### Text section ###
Ctrl+F "Berlin" no results. The author didn't even discover the Berlin interpretation in their research, which suggests there was none. Roguelike is a well-defined term, though there are multiple competing definitions. This article presents none of them.
> Roguelikes are about complexity.
Oh ok, I guess all RTS and 4X games are roguelikes now. Let's also include flight simulators and management tycoon games because they're complex too, right?
> Roguelikes are about using an unpredictable toolkit with complex interactions in order to overcome unpredictable challenges.
I.e. roguelikes are video games. Somebody call the press.
> Super Smash Bros Brawl multiplayer is like a Roguelike!
Yeah we've pretty much just abandoned all definitions at this point. All games are now roguelikes, according to this article.
For what it's worth, I was absolutely aware of the Berlin interpretation and was giving it about as much attention as I think it deserves. In my opinion the Berlin interpretation is not a sane definition of a roguelike, it's a point-by-point description of what the common roguelike of the day was. It's a ridiculous gatekeepy way to design a genre; just imagine the definitions we would have got if "first-person shooter" had been defined in the wake of Doom ("a first-person shooter involves using a set of six to twelve weapons, bound to the number keys, to kill demons") or in the wake of Battlefield ("a first-person shooter involves large team battles with matchmaking and gradual unlocks of sidegrades, which can be bypassed by paying real money").
But the point of that post wasn't to attack the Berlin interpretation, rightfully or not, it was to trace the outlines of a concept that I think a lot of people aren't isolating. The existence of the Berlin interpretation - which was a lot more popular back then - was, and to some extent still is, blinding people to the interesting parts of the genre. The interesting part of an FPS is not the exact number of weapons available; the interesting part of a real-time strategy game is not the fact that units move smoothly, and not on a grid; the interesting part of a roguelike is not whether it's made with ASCII art. It's an implementation detail.
### Data shown ###
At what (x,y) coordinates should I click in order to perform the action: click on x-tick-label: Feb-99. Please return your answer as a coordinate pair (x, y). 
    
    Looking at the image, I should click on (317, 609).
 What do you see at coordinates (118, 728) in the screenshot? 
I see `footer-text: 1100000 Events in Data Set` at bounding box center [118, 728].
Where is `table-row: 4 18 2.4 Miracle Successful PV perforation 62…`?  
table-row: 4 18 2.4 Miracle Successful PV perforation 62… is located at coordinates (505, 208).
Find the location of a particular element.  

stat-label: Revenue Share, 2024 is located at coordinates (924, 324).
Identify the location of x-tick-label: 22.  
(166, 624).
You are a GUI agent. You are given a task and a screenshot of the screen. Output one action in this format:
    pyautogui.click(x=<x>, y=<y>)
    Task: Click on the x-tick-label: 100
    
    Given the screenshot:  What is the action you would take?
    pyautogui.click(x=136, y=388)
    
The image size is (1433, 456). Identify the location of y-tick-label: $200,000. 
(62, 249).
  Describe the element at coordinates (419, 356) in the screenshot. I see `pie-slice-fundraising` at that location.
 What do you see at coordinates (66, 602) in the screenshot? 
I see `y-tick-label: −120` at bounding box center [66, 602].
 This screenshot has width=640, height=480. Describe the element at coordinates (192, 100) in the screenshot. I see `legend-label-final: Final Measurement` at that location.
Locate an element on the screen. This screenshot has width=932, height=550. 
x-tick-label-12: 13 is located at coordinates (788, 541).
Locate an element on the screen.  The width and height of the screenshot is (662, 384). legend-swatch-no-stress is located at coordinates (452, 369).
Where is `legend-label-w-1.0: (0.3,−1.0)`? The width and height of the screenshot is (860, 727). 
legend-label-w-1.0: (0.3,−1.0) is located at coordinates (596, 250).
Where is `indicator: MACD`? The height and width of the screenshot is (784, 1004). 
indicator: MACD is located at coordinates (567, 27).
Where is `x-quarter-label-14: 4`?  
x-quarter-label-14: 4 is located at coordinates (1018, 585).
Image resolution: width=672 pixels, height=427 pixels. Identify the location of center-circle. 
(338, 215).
###
[Work request] Return the passage of the roguelike discussion from "Oh ok, I guess" to "overcome unpredictable challenges.", copying it word for word. This material bears no relation to the roguelike discussion.

[Answer for the task]
Oh ok, I guess all RTS and 4X games are roguelikes now. Let's also include flight simulators and management tycoon games because they're complex too, right?
> Roguelikes are about using an unpredictable toolkit with complex interactions in order to overcome unpredictable challenges.